I thought for a moment, smirking at the floor. “I’ve never had the opportunity to be, no. Never met anyone I’ve trusted enough to submit to, or that wanted to put in the effort to be a proper dominant.”
“Proper dominant?” Sherlock folded his arms and leaned against the doorframe across from me.
“Demanding undue respect, complete laziness with foreplay. A lot of guys just want an excuse to have rough non reciprocal sex. Which is fine occasionally, but does not a BDSM relationship make. Also I would say there’s a measure of imagination necessary.”
“It sounds like a lot of effort to put into an orgasm.” Sherlock looked at me, halfway between bored and skeptical.
“It might be.” I conceded with a shrug.
Sherlock shook his head as if to snap out of a trance. “Well. As educational as this has all been, it’s time to get back to more important matters. I have a meeting with a big client at the end of this week, they can’t come to meet me, and I don’t want to hire a car. So I very much intend to buy one today and then you can drive me. How’s that?” He gave me his fake smile.
I threw up my hands. “Just tell me when.”
“Nine this morning. I’ll have a hired car waiting for us at 830. We’ll meet out front.”
I took the last half of my coffee off of the counter and headed toward the door.
“Don’t be late!” Sherlock called sternly as I was walking out. I stopped in the door and looked over my shoulder.
“Yes, sir.” I told him with a wry smile and shut the door behind me.
********
I got dressed in gray slacks and a white cream silk button up, leaving my hair down and putting on a touch of makeup.

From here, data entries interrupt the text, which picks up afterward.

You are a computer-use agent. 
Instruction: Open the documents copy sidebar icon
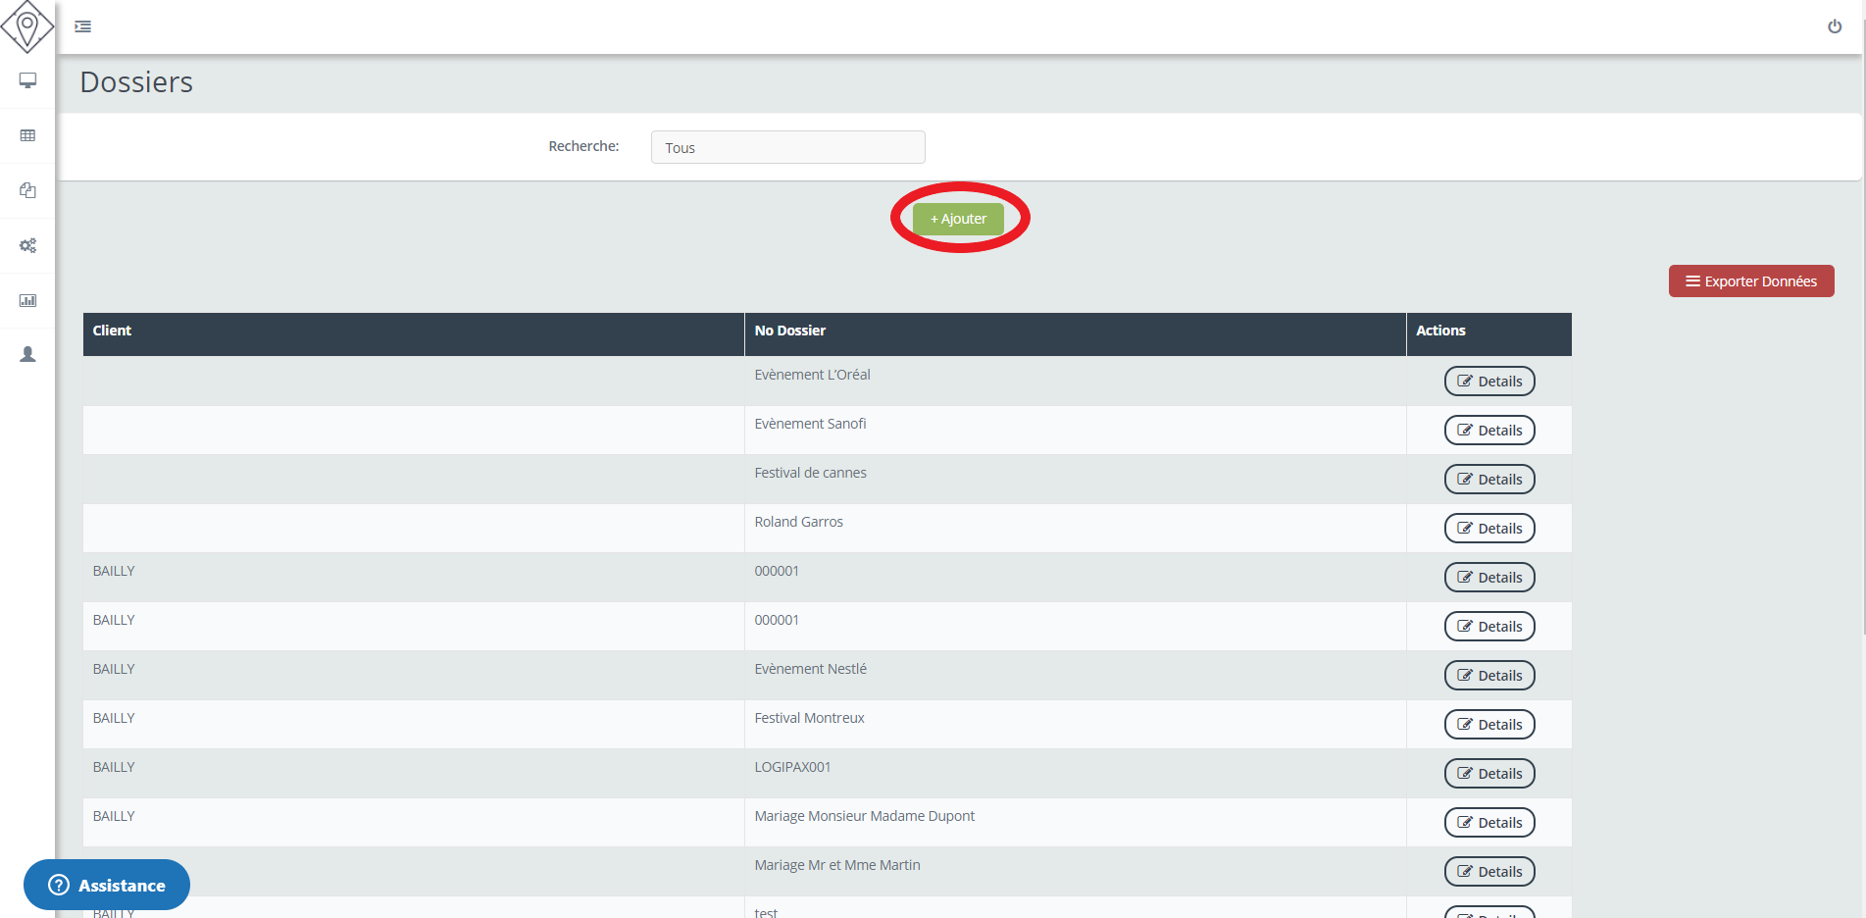tap(27, 190)
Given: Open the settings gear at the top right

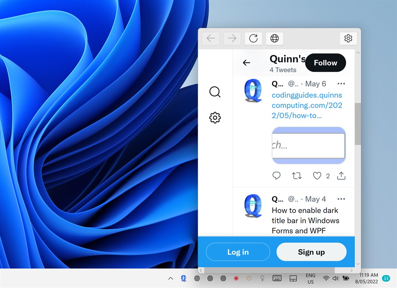Looking at the screenshot, I should (348, 38).
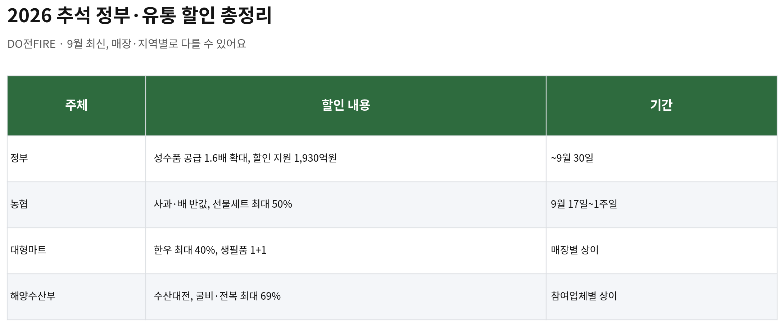
Task: Click the 매장별 상이 period cell
Action: [661, 250]
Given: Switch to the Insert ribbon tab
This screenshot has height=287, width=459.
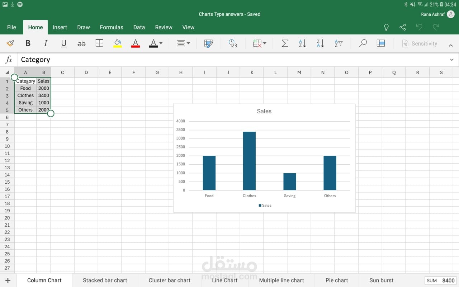Looking at the screenshot, I should click(x=60, y=27).
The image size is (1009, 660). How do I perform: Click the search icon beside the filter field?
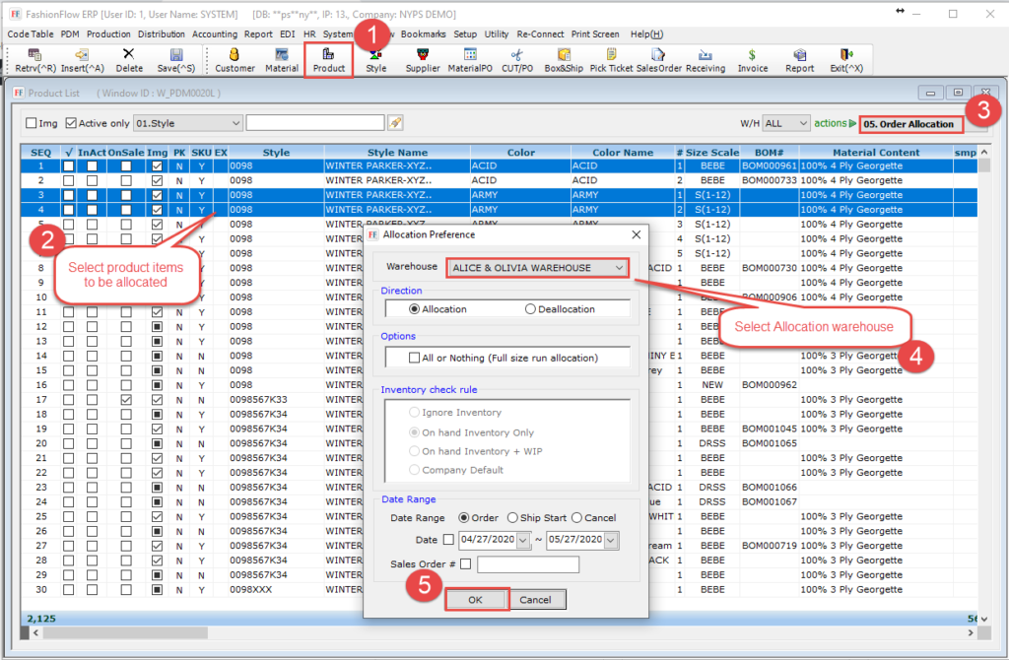pos(395,123)
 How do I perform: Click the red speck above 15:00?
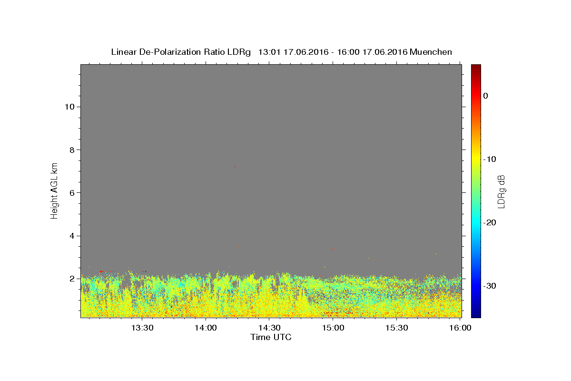(x=332, y=248)
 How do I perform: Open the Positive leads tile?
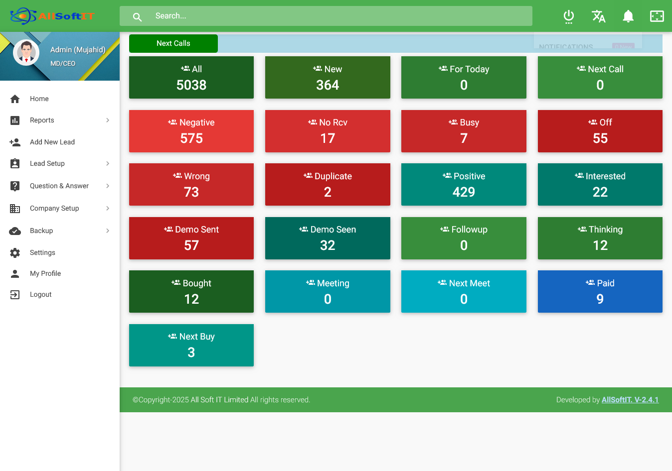(x=464, y=184)
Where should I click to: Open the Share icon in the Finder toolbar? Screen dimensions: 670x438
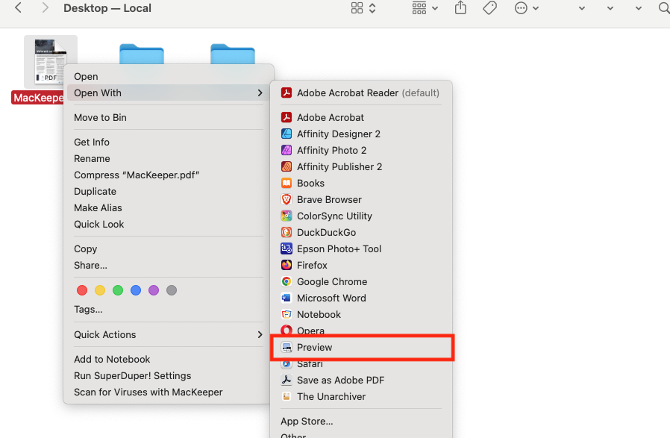(x=460, y=8)
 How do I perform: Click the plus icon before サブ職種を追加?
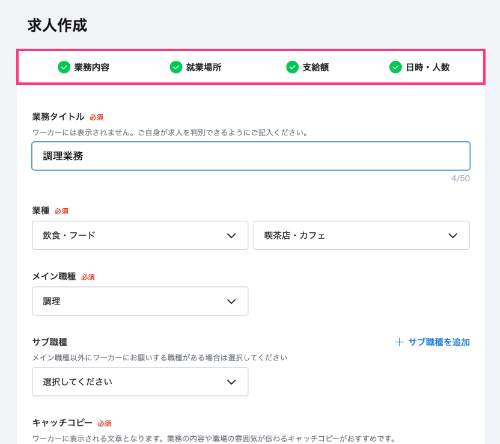(399, 342)
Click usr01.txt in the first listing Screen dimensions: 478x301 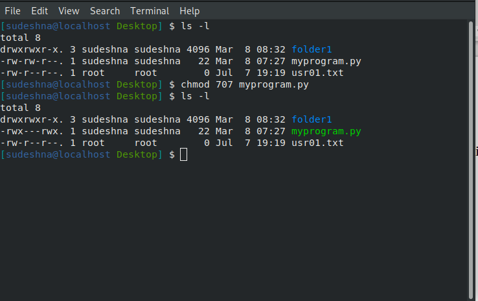pyautogui.click(x=317, y=73)
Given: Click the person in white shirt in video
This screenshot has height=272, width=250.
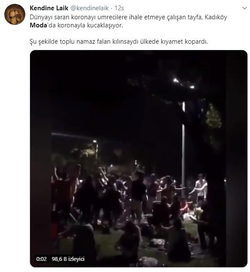Looking at the screenshot, I should (201, 187).
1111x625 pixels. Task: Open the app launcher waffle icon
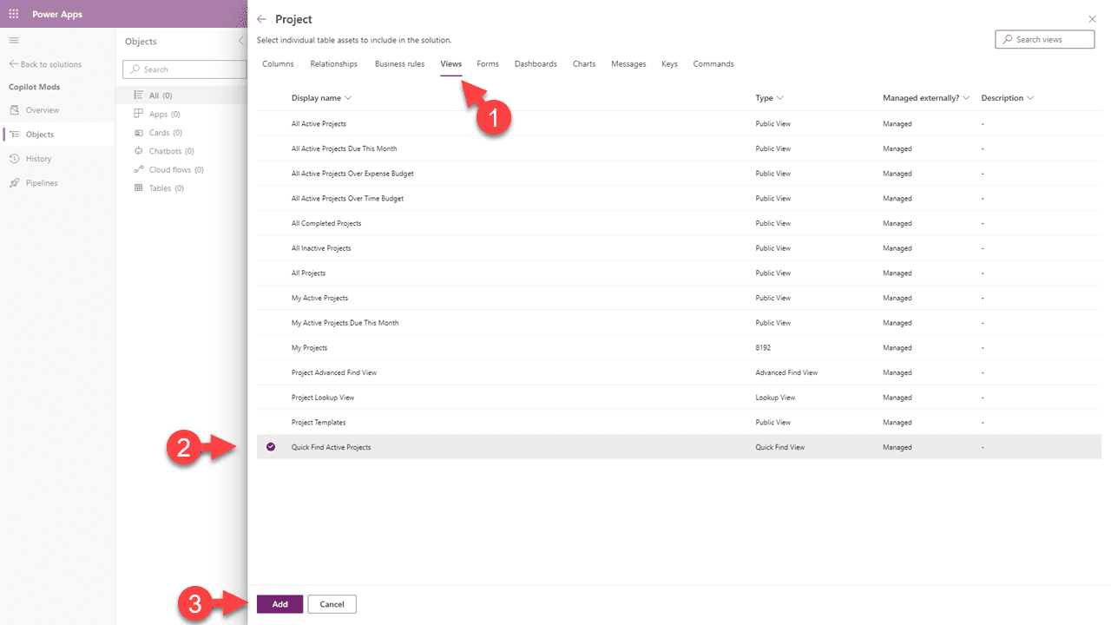click(13, 13)
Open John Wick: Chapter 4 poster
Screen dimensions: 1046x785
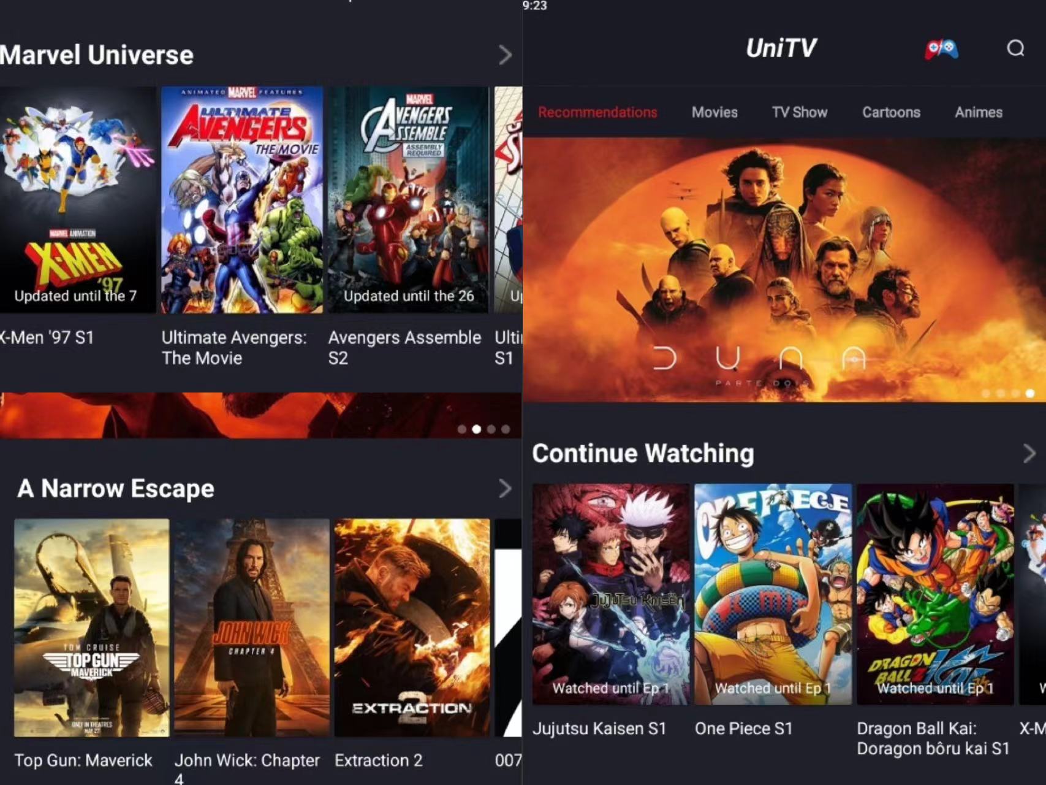click(x=251, y=627)
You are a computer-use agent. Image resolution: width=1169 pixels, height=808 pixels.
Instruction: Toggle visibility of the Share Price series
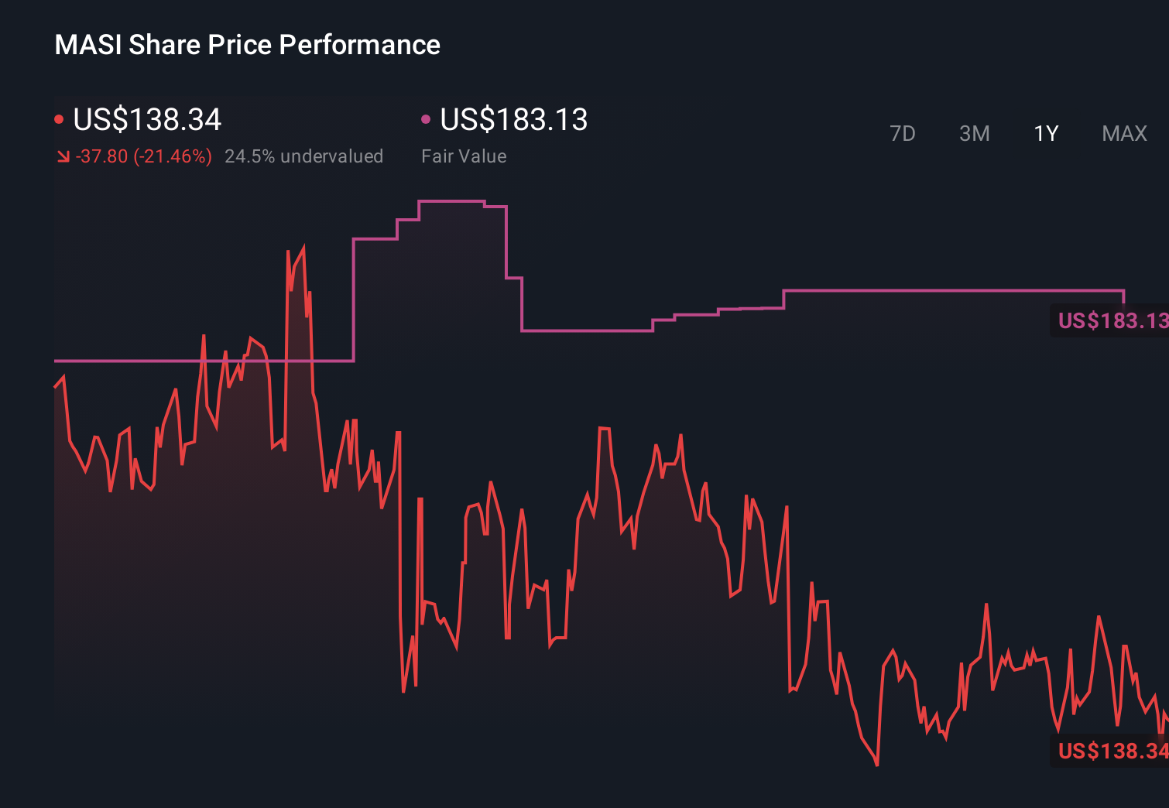click(x=147, y=120)
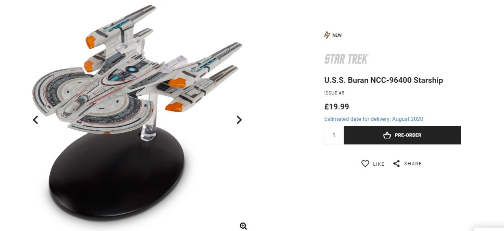Advance to the next product image
Viewport: 504px width, 231px height.
(x=239, y=120)
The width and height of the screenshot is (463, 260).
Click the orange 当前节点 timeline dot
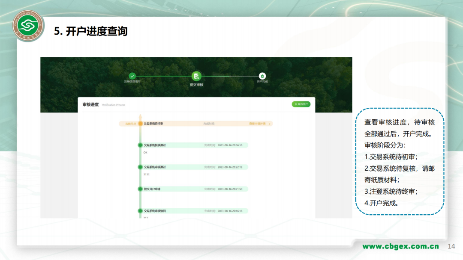[x=140, y=123]
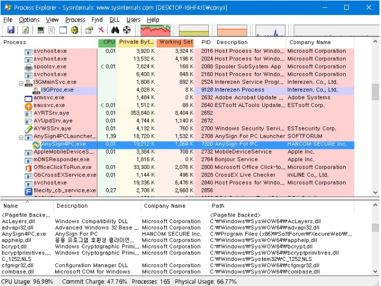
Task: Click the down arrow of process list scrollbar
Action: pyautogui.click(x=375, y=192)
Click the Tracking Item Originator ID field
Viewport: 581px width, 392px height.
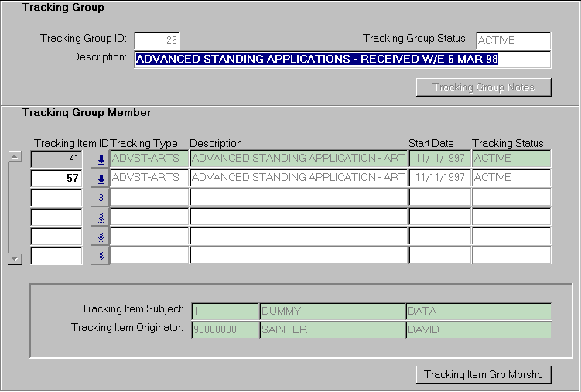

Sherlock seemed to be fairly dressed for our appointment and I tried my best to match his energy, thought the aristocratic casual look that seemed to come to him easily felt elusive to me. I called to schedule movers on Wednesday to finish bringing the rest of my items to 221C and as I took a moment to casually browse social media I received a text message.
“How was the first night at your new place?” It was John.
“It was interesting. Apparently a new part of my job description is cook and maid.”
“Are you serious? Let me talk to him about it.”
“No!” I texted quickly, followed with, “It’s fine, he’s paying me, so whatever. Also he’s buying a car today.”
There was a brief pause and then, “Sherlock is buying a car?”
“For me to drive him places, yes.”
“I think I need to have a discussion with Sherlock. This is far too much for you to do.”
“Please, no. It’s fine. I’m being compensated. I honestly don’t mind.”
“Maybe we should get together and talk soon.” John wrote back finally.
“Actually, are you available on Wednesday? I have the movers coming and it would be nice to have a male presence there.”
“Absolutely, and I’ll get a sitter so you don’t have to worry about watching Rosie.”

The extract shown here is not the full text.